According to the majority’s holding, the claims of individual pretrial detainees based on a jail official’s failure to protect them from harm or to provide them with medical services shall be governed by the same Eighth Amendment cruel or unusual punishment-deliberate indifference rubric defined by Farmer v. Brennan, — U.S. -, 114 S.Ct. 1970, 128 L.Ed.2d 811 (1994) for the adjudication of similar claims by convicted inmates. I write further only out of concern that the majority opinion may not explicate the Farmer v. Brennan decision sufficiently to alert the trial bench and bar of its requirements that have now been made applicable to pretrial detainee cases in this circuit.

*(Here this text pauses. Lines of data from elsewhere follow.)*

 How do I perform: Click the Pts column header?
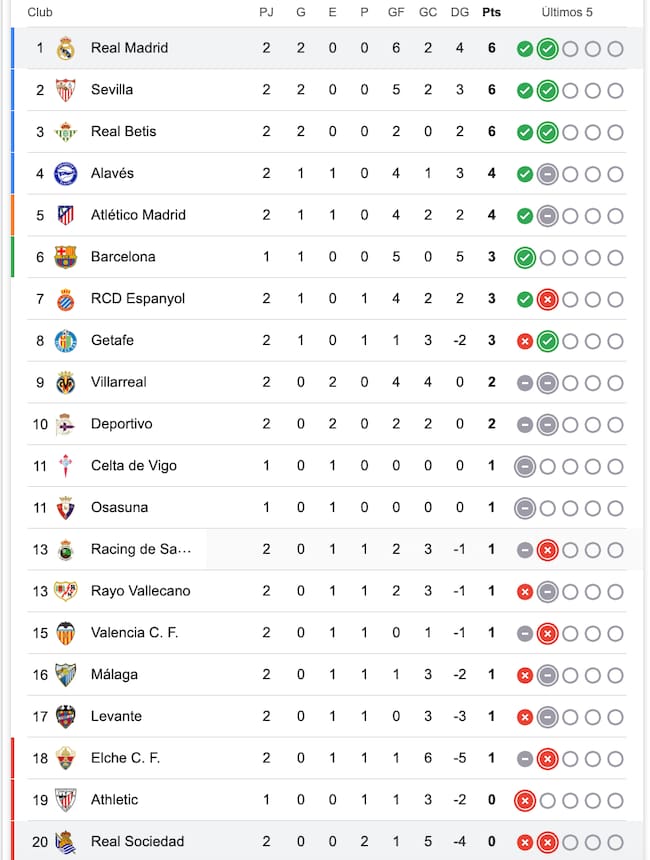pyautogui.click(x=491, y=12)
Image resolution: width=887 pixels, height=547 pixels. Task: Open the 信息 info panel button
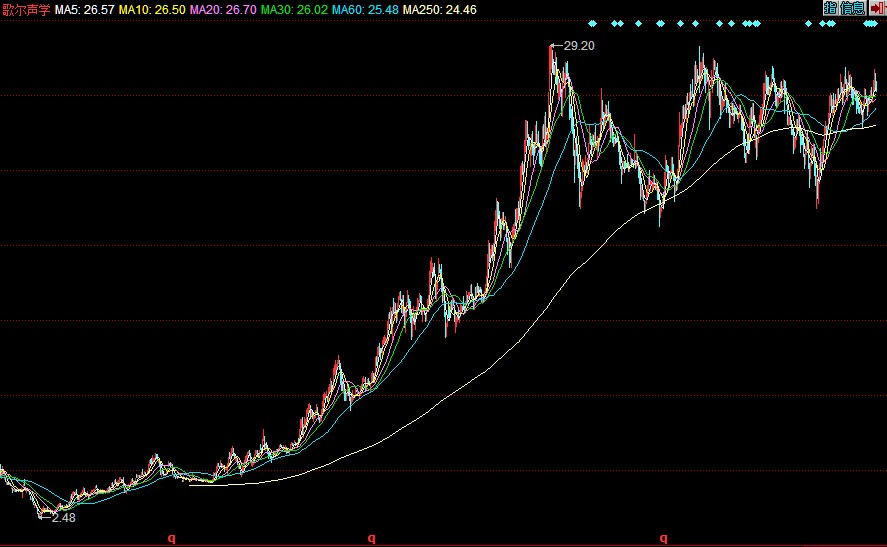click(852, 8)
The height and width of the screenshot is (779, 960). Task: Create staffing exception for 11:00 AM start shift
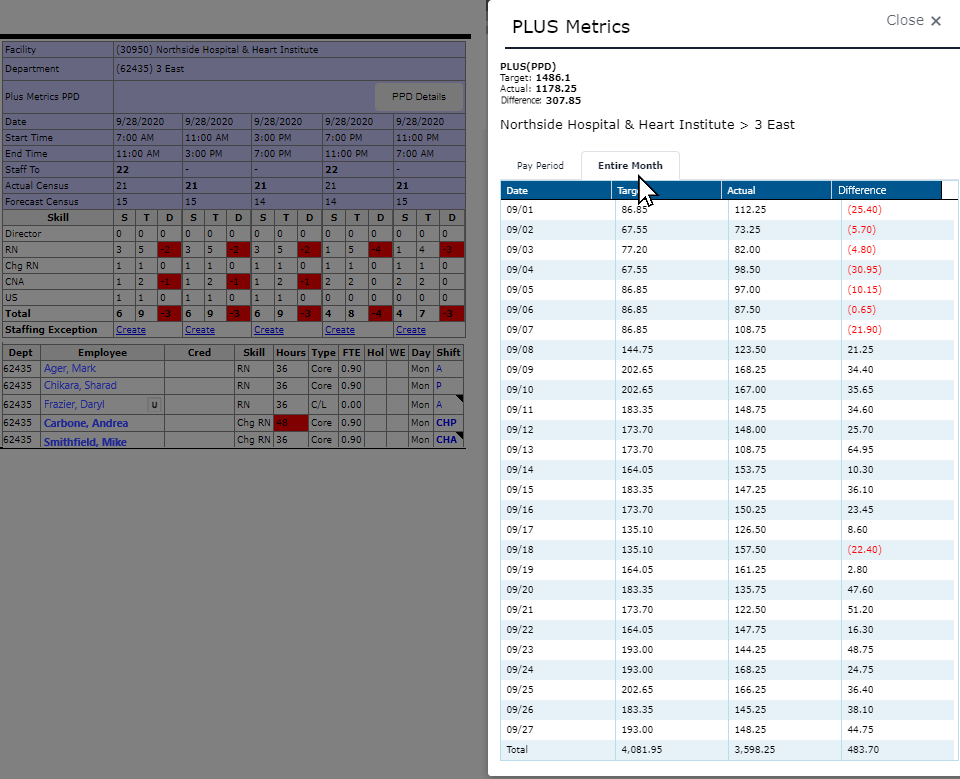(x=199, y=330)
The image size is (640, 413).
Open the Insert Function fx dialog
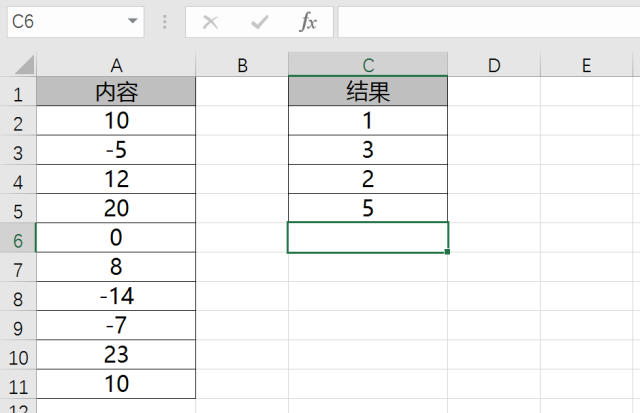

Farmer v. Brennan held that a prison official may be held liable for denying to a convicted prisoner humane conditions of confinement, under the rule that the official’s deliberate indifference to substantial risk of serious harm to the prisoner violates the cruel and unusual punishments clause of the Eighth Amendment, if the official (1) is subjectively aware that the prisoner faces such *654risk, Id. at -, 114 S.Ct. at 1975; and (2) disregards that risk by failing to take reasonable measures to abate the risk. Id. at -, 114 S.Ct. at 1976. Whether a prison official had the requisite knowledge of a substantial risk is a question of fact subject to demonstration in the usual ways, including inference from circumstantial evidence, and a fact finder may conclude that a prison official knew of a substantial risk from the very fact that the risk was obvious. Id. at -, 114 S.Ct. at 1981. For example, if an Eighth Amendment plaintiff presents evidence showing that a substantial risk of inmate attacks was longstanding, pervasive, well-documented, or expressly noted by prison officials in the past, and the circumstances suggest that the defendant-official being sued had been exposed to information concerning the risk and thus must have known about it, then such evidence could be sufficient to permit a trier of fact to find that the defendant official had actual knowledge of the risk. Id. at -, 114 S.Ct. at 1981-82. However, it remains open to the officials to prove that they were unaware even of an obvious risk to inmate health or safety. That a trier of fact may infer knowledge from the obvious, in other words, does not mean that it must do so. Id. at -, 114 S.Ct. at 1982. In addition, prison officials who actually knew of a substantial risk to inmate health or safety may be found free from liability if they responded reasonably to the risk, even if the harm ultimately was not averted. Id. at -, 114 S.Ct. at 1982-83. As Justice Blackmun observed in his concurring opinion, “Under the Court’s decision today, prison officials may be held liable for failure to remedy a risk so obvious and substantial that the officials must have known about it....” Id. at -, 114 S.Ct. at 1986.